In ancient Rome, Americans saw the origins of the humanist culture they shared with Europeans and in the living city a striking contrast with what they themselves had made of it. Some were pious pilgrims to the capital of Catholicism—as the vast majority of European visitors to Rome had been since the early Middle Ages and probably still are today. But the most volubly articulate American commentators on modern Rome were Protestants and freethinkers who were usually appalled by the prevalence of “superstition” and the conspicuously low standard of material life which seemed to them to be interrelated. Their reactions were often similar to those of present-day visitors to Calcutta or Varanasi (Benares). But what troubled Americans of the nineteenth century was that the Rome of beggars and priests was as much a product of Western civilization as their own bright new cities. And here there is a striking difference between the views of Americans and Europeans, especially the British, who were inured to the sight of misery. So far as Catholicism was concerned, the British, not angels but Anglicans, looked with patronizing indulgence on the “errors” into which the Roman Church had fallen but from which it might still be redeemed. Americans were generally much more concerned and radical in their reactions.

James Fenimore Cooper was distinctly unusual in confessing to a “passion for the poetry of Roman worship”; but he was an Episcopalian. His compatriots who had been educated in more radical forms of Protestantism and even those who had lost their faith were perturbed not only by what they saw as an alien religiosity. Their comments reveal, as Vance puts it, “the difficulty the liberal mind has in maintaining its ideal of tolerance towards what it perceives as a bigoted ideology that exploits American freedom in order to gain power to suppress that freedom”—a problem that still exists though Catholics are no longer at its center. Samuel F. B. Morse, who had accompanied Cooper to church services in Rome, published in 1834 a series of letters entitled A Foreign Conspiracy against the Liberties of the United States. It did nothing to dampen the anti-Catholic fanaticism that led to the burning down of the Ursuline convent in Boston in the same year.

Vance’s Americans regularly complained that Gregory XVI, the reanimator of foreign missions, was more interested in the expansion of the Church than in the physical welfare of his subjects in the Papal States, and that his police forces were employed in hunting down liberals rather than maintaining public order. They had nothing to say of his more beneficent acts which included the first condemnation of the slave trade to issue from the Vatican. Nor did they remark on his enlightened penal code that abolished public executions and floggings, judicial torture, and other medieval survivals (reinstated by Leo XII after the kindly rule of Pius VII). Was their silence due to the fear that an improved image of papal government might assist Catholic infiltration in the United States? As Vance shows, only one American gave the Pope credit for his tolerance in permitting, for the first time, Protestant worship in the Papal States, though only outside the walls of Rome itself.

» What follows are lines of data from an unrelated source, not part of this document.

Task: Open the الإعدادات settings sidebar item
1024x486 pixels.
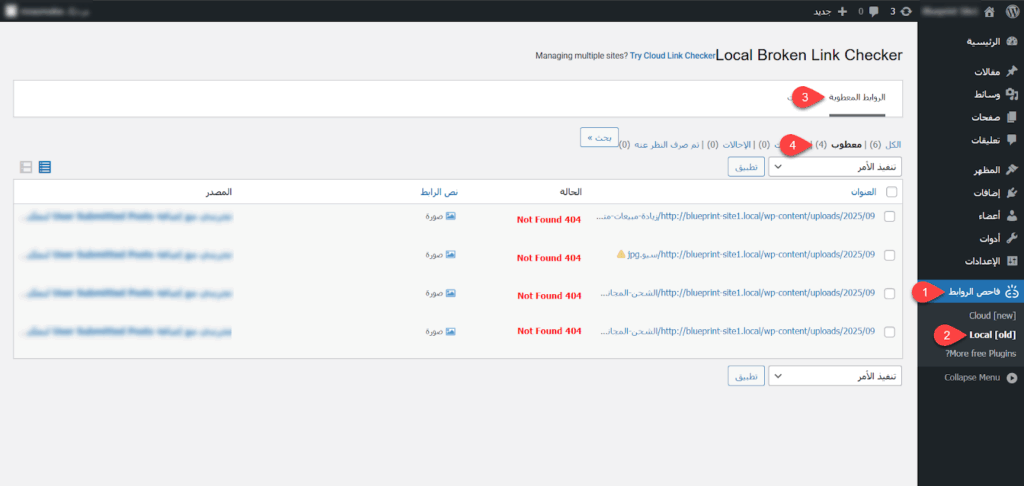Action: click(x=984, y=260)
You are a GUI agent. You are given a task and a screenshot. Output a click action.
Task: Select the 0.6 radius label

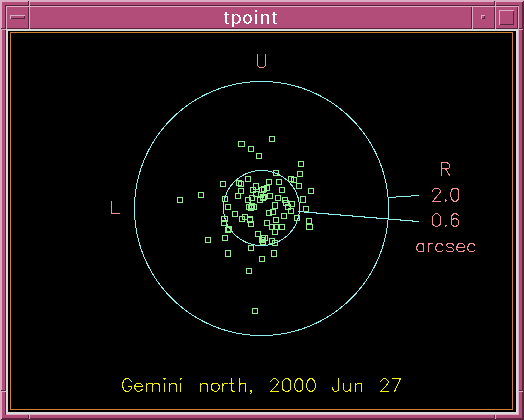(x=445, y=220)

The tentative gestures toward political liberalism made by Pius IX after his election in 1846 were, however, widely commended by Americans as by the English. Margaret Fuller, who arrived in Rome next year, called him the “genuine king of men.” But this dedicated Mazzinian republican soon changed her mind. She welcomed the Roman Republic in 1849 and, indeed, found its constitution in closer correspondence with her ideals than that of the United States. So closely did she identify with it that she and her husband, the marchese d’Ossoli, who had fought in its defense, prudently escaped when the Pope was restored. But the American sculptor Thomas Crawford, who had also served in the republic’s civil guard, stayed on. So too did Harriet Hosmer. On the other hand, William Wetmore Story and his wife, friends of Margaret Fuller, arrived in time to experience the thrills of the siege of Rome—as from an opera box, Henry James was to say—but left in a carriage flying the white flag when the situation became too uncomfortable, returning later to spend the rest of their lives there.

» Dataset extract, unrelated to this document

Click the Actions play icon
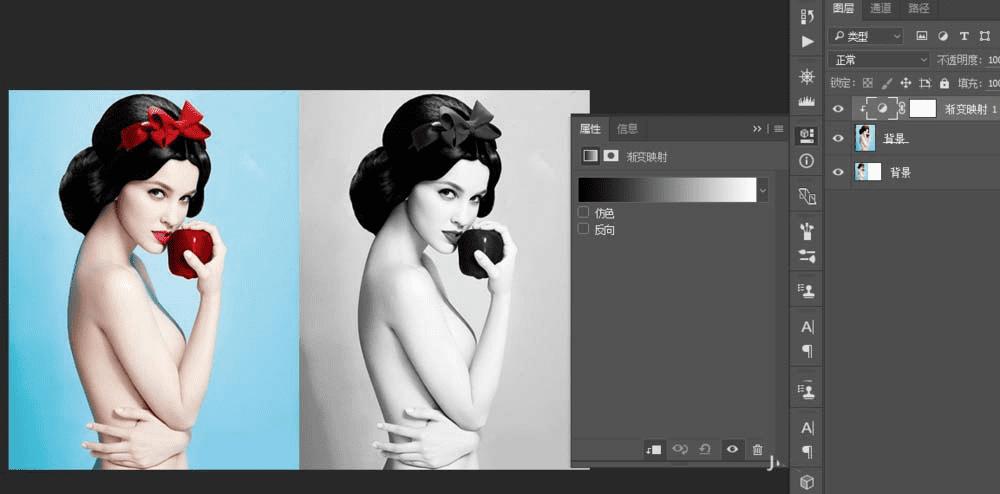Viewport: 1000px width, 494px height. click(807, 42)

Like other expatriates, these American residents often expressed a kind of Fabian sympathy for the Risorgimento while enjoying to the full the benefits of the status quo—the low cost of living with abundant domestic service in apartments of princely magnificence, as well as the picturesque charm of an unchanging urban scene. Story, who rented a whole floor of the vast Palazzo Barberini, enthused in his Roba di Roma over the beauty of the

browned rotted walls of Rome, with their peeling mortar, their thousand daubs of varying grays and yellows, their jutting brickwork and patched stonework, from whose intervals the cement has crumbled off, their waving weeds and grasses and flowers, now sparsely fringing their top, now thickly protruding from their sides…

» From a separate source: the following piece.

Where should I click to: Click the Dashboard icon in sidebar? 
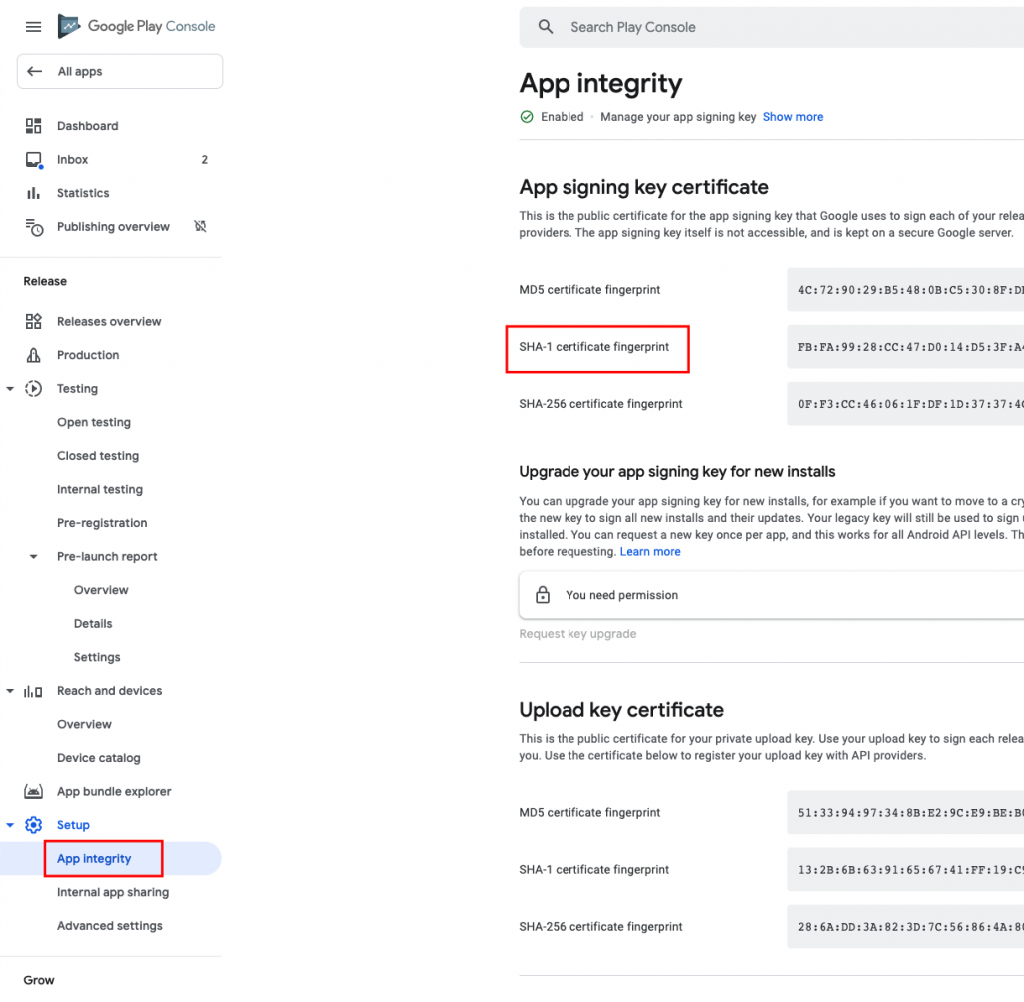tap(33, 126)
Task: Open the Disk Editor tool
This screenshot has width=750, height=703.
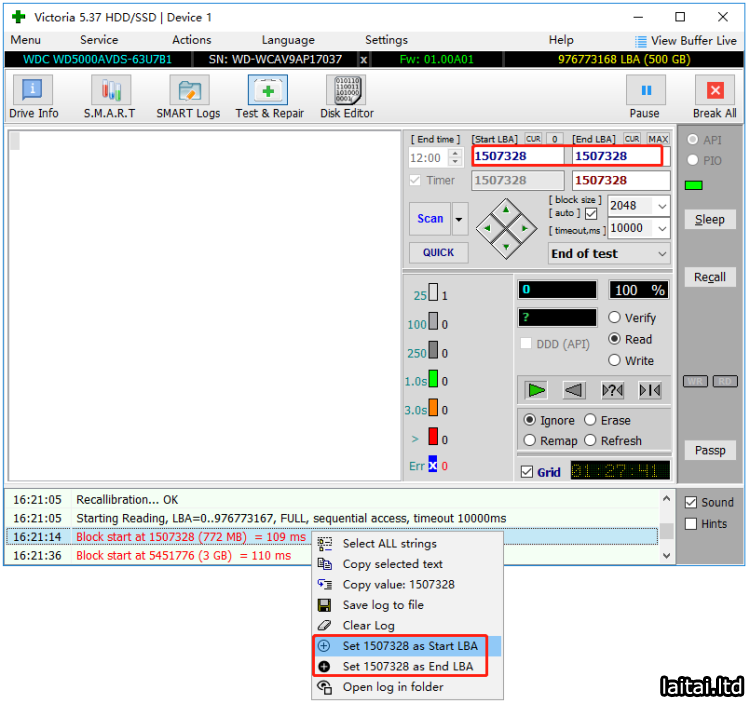Action: click(x=346, y=97)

Other American visitors, usually short-term visitors, tended to be more critical, seeing physical decay as evidence of poverty and misgovernment and not in the least picturesque.

Support for the Risorgimento, in England as well as America, was combined with anti-papal feelings which Pius IX exacerbated by his spiritual pronouncements during his last two decades of temporal rule. The elevation of the doctrine of the Immaculate Conception to a dogma was followed by the publication of the Syllabus of Errors condemning socialism, communism, secret societies, bible societies, clerico-liberal societies, stating that only Catholics could hope for eternal salvation and anathematizing the idea that “every man is free to embrace and profess the religion he shall believe true, guided by the light of reason.” Many devout Catholics were shocked by this document, and worse was to follow when its statements were given retroactive authority by the dogma of papal infallibility—against the protests of many bishops, including several Americans. That “Popery and Protestantism” were, as Samuel Morse had argued, synonymous with “Absolutism and Republicanism” seemed to have been confirmed from the throne of Saint Peter.

Although by this time Karl Marx was already prophesying that the communist revolution would begin in America, there was for long less fear of reds than of Catholics, whose numbers were increasing with the immigration of peasants from Ireland and, indeed, Italy. Pius IX’s foundation of the American College for training priests can hardly have been reassuring. Nor can many Americans have been pleased to learn of his attempt to mediate in their affairs during the Civil War, when he wrote to both Lincoln and Davis urging reconciliation although his sympathies were with the Confederates: there were, he said, “more conversions to Catholicism in the South than the North.” Those who attended audiences—which many did whenever possible—were as much alarmed as flattered by the great interest the Pope expressed in their country.

Attitudes to the Roman Church conditioned reactions to the city’s churches, especially those of the seventeenth century. As Vance remarks:

Any demonstration of the present political power, religious vitality, and material splendor of the Roman Catholic church was a threat to American assumptions about history and about the future. As an effective expression of the Counter-Reformation surviving into the present, the churches of Rome were not something they liked to see.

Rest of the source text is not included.